1. Introduction
Video is widely used in our daily lives. TV shows, computer games, online meetings, all rely on the quality of video. As mentioned in [
1], video sensor networks (VSNs) are communication infrastructures that involve video coding, transmission, and display/storage. Via VSNs, the dense visual information is captured and transmitted to applications on different devices for users to view. The size of video clips is many times larger than that of images and texts. To reduce bandwidth usage and save storage space, video coding is widely used. Recent technologies such as that in [
2] have attempted to transmit only the difference in data between the past and current images, while the difference data are calculated by a MPEG-4 Visual video encoder. Some technologies are integrated into the encoders for video compression. For example, a denoising algorithm is combined with a high-efficiency video coding (HEVC) encoder to improve the compression efficiency in [
3]. More importantly, if the quality of the network is poor, the perceptual quality continues to deteriorate as fewer packets are received [
4]. This is another problem we face during transmission. Before displaying to users, the decoder restores the data to a video. However, the quality of the video is often degraded after such a long process. The question is, “How can we measure quality?”.
In the real world, objects are three-dimensional (3D). To measure the perceptual quality, many aspects need to be considered. Resolutions of texture and mesh are combined to measure 3D perceptual quality in [
5]; optimized linear combinations of accurate geometry and texture quality measurements are used in [
6]; and a multi-attribute computational model optimized by machine learning is used in [
7]. For videos, all 3D objects are projected onto a 2D plane. Thus, estimating the quality for videos is simpler than quality estimation for 3D objects. Quality assessment can be performed considering two types of scores—subjective and objective. Users need to manually rate videos to allow the computation of precise subjective scores; however, this process can be very time-consuming. Thus, researchers have tried to develop objective scores that can estimate subjective scores automatically. Many aspects affect objective scores, such as contrast, frequency, pattern, and color perception. Thus, some metrics are developed to analyze specific features. Objective metrics can be further divided into three categories: full-reference (FR) methods; reduced-reference (RR) methods; and no-reference (NR) methods.

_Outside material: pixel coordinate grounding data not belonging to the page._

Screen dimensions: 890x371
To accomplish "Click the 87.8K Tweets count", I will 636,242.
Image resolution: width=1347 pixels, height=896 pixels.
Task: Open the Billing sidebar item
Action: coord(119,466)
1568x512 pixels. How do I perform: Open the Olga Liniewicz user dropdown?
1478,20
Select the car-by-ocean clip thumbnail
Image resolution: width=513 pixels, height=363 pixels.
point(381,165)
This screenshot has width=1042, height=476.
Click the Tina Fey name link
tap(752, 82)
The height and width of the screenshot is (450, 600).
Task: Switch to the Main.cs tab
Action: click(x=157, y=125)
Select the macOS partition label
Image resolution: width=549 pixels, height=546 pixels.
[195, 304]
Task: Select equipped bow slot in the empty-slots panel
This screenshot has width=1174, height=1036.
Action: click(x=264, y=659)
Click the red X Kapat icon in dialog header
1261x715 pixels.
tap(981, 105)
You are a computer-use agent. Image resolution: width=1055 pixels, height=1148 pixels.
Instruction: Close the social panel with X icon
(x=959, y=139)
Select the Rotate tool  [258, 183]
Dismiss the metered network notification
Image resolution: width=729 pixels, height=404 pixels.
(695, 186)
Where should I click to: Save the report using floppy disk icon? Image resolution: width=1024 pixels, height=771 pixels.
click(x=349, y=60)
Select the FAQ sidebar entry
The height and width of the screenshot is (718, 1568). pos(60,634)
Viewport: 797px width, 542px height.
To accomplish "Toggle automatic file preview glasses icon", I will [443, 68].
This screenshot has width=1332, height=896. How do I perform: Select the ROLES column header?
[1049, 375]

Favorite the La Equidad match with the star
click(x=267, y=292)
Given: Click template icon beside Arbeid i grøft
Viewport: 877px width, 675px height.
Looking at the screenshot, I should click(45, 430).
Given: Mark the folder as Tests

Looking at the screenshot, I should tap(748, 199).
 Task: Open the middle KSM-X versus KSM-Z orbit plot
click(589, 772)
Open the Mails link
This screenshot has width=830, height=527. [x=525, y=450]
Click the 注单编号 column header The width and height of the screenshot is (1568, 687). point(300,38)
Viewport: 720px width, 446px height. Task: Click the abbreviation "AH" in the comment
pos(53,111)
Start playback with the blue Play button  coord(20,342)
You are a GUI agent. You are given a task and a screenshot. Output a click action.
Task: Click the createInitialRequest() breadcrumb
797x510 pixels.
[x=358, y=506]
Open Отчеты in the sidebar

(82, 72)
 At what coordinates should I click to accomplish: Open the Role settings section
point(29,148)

There are many image quality assessment (IQA) methods. For instance, SSIM [
8] and PSNR [
9] are FR IQA methods, [
10,
11] and NIMA [
12] are NR IQA methods. Since videos are composed of image frames, we consider extending IQA methods to assess video quality. Some VQA methods are extended from IQA methods, including PSNR [
9], the extension of PSNR based on HVS (PSNR-HVS) [
13], PSNR based on between-coefficient contrast masking (PSNR-HVS-M) [
14]), structural similarity image metrics (SSIM) [
8], and the extension of SSIM to video structural similarity (VSSIM) [
15]). However, existing full-reference VQA methods do not have high correlation with human perception while the video content varies considerably. In addition, some methods simply average the IQA scores for all the frames. By doing this, they only consider spatial features such as color and illumination, but neglect the temporal features. Our goal is to combine motion features and 2D spatial features together. In our work, we extend two IQA methods, namely SSIM [
8] and PSNR [
9], to obtain the RAVA scores. The reason we choose these IQA metrics are outlined below. SSIM and PSNR are the most widely used IQAs. We want to apply them to video quality evaluation and compare their performance with existing VQA methods, especially with the VQA methods extended by them. We divide each frame into foreground and background regions, calculate the IQA scores for those regions, and then assign them different weights based on the motion features. We also notice that if we linearly combine foreground and background scores as the VQA scores, the range and mean value differ considerably for videos with different content. To generalize the VQA scores for videos with various types of content, we introduced a self-supervised video content distinction network. Finally, the foreground, background, and content distinction features are passed to a support vector regression (SVR) [
16] to obtain the final VQA score.
For evaluation, we used the LIVE Mobile VQA database [
17], the MCL-V database [
18], and the Netflix Public Dataset [
19]. The video categories in these datasets are quite varied. These datasets are widely used to analyze video quality. The LIVE Mobile VQA database [
17] and the Netflix Public Dataset [
19] provide the subjective differential mean opinion score (DMOS), while the MCL-V database [
18] provides the mean opinion score (MOS). As mentioned in [
20], MOS is a typical subjective quality of experience (QoE) assessment score; for instance, users rate quality from 1 (bad quality) to 5 (excellent quality). It is considered the most accurate way to measure QoE since actual users were involved in developing the metric. DMOS is calculated as first getting the difference scores from the raw quality scores, and then converting the scores into Z-scores with outliers removed [
21]—here, lower is better. To evaluate the results, we analyzed Pearson’s (linear) correlation coefficient (PCC) [
22] and Spearman’s rank correlation coefficient (SCC) [
23] of the RAVA scores and the subjective scores.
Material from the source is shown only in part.